┏━━

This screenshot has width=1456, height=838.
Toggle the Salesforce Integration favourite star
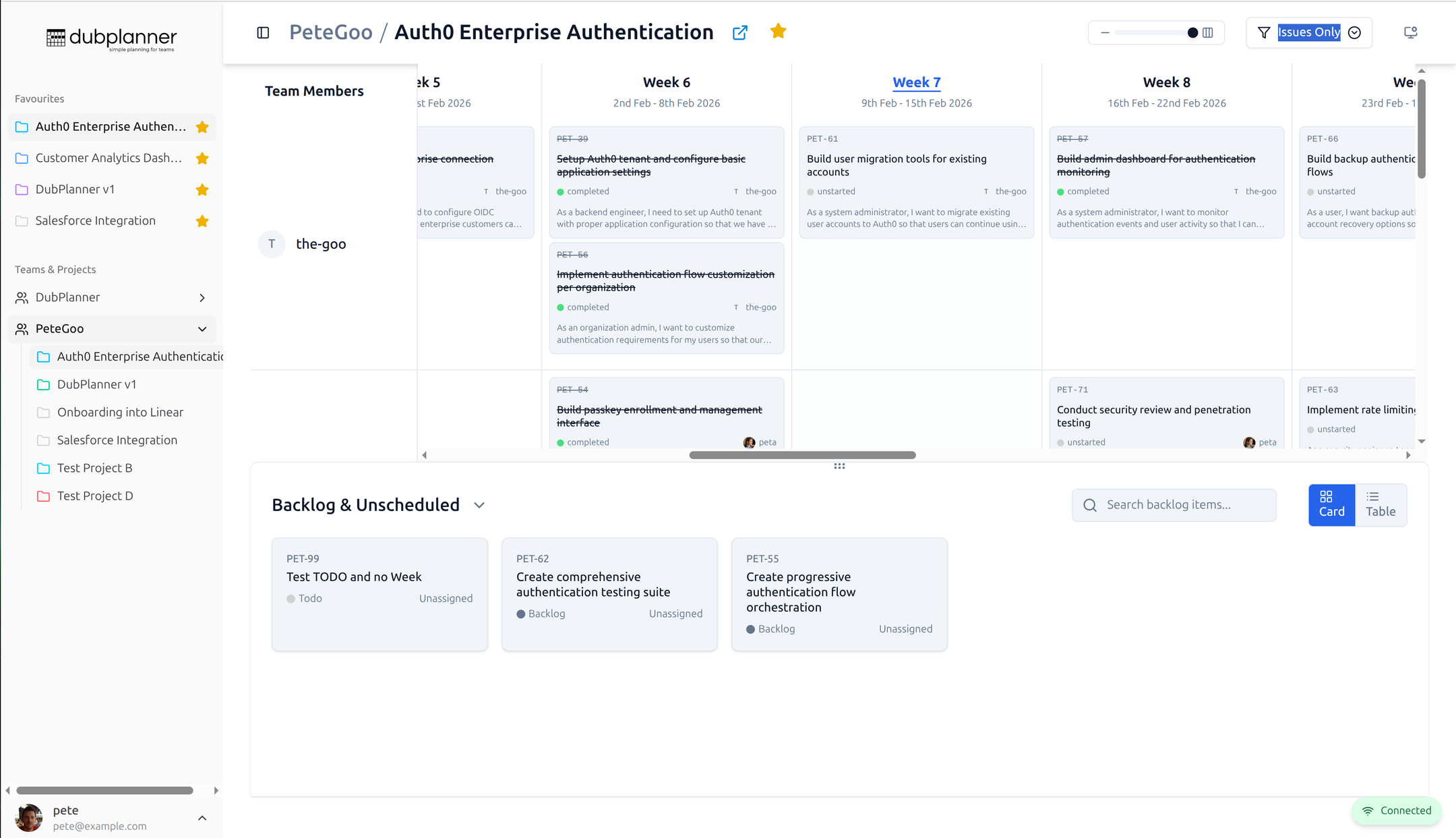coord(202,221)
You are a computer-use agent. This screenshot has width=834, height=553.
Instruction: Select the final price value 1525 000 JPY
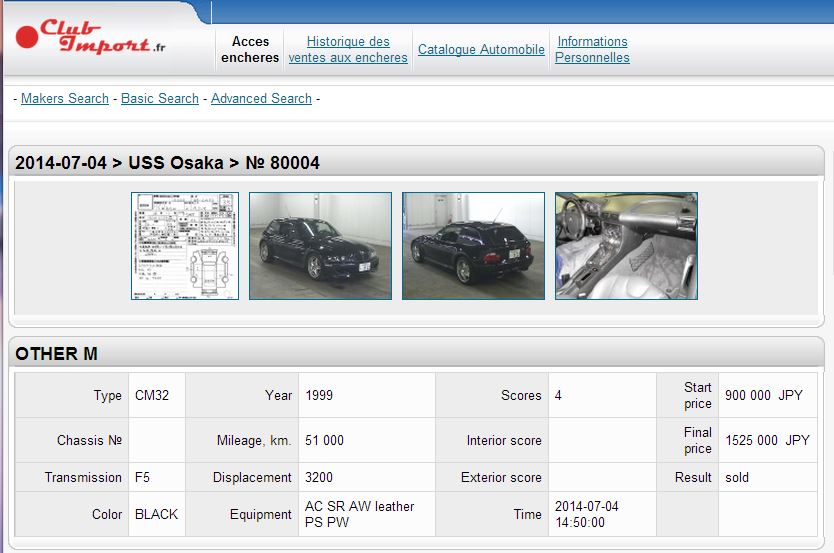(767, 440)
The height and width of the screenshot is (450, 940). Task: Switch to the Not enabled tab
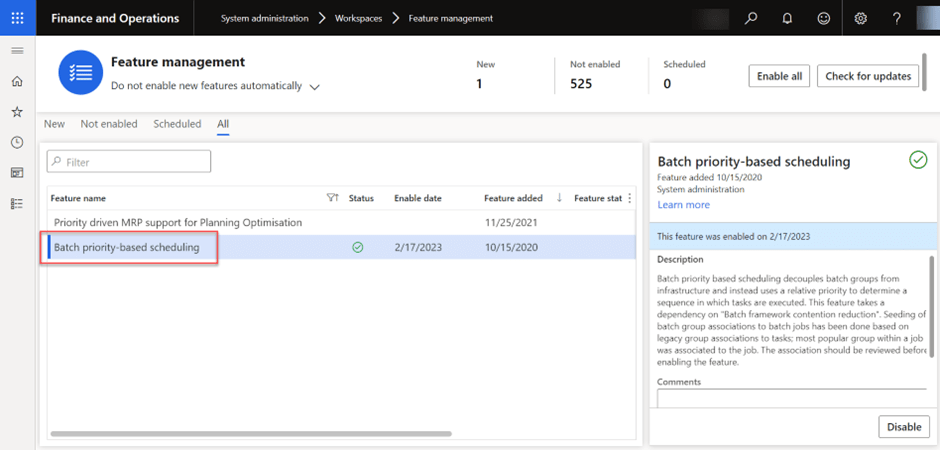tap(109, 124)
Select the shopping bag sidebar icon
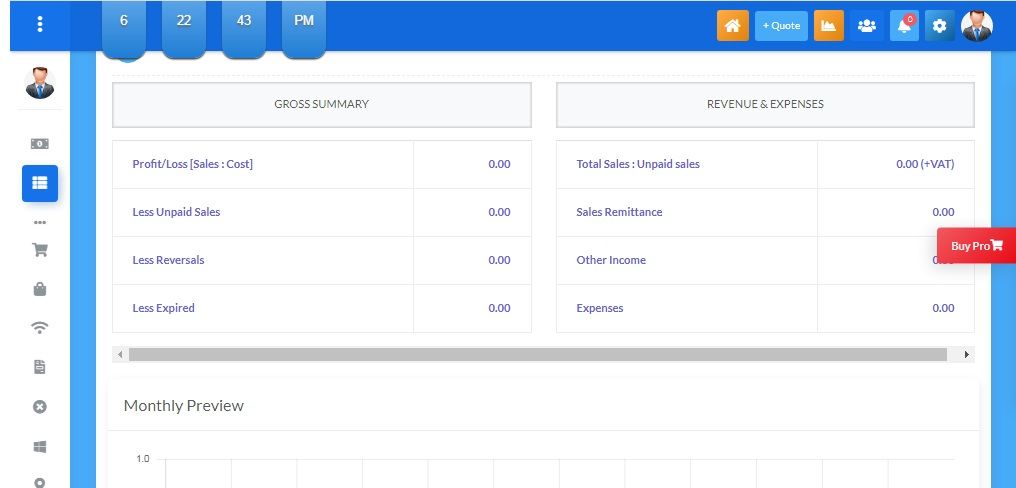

┗━━

*Exercise details*: Extract each line above that contains the string "width", and copy it in full.

*Exercise solution*:
This screenshot has width=1456, height=838.
You are a computer-use agent. This screenshot has width=834, height=553.
The height and width of the screenshot is (450, 940). Task: Switch to the Not enabled tab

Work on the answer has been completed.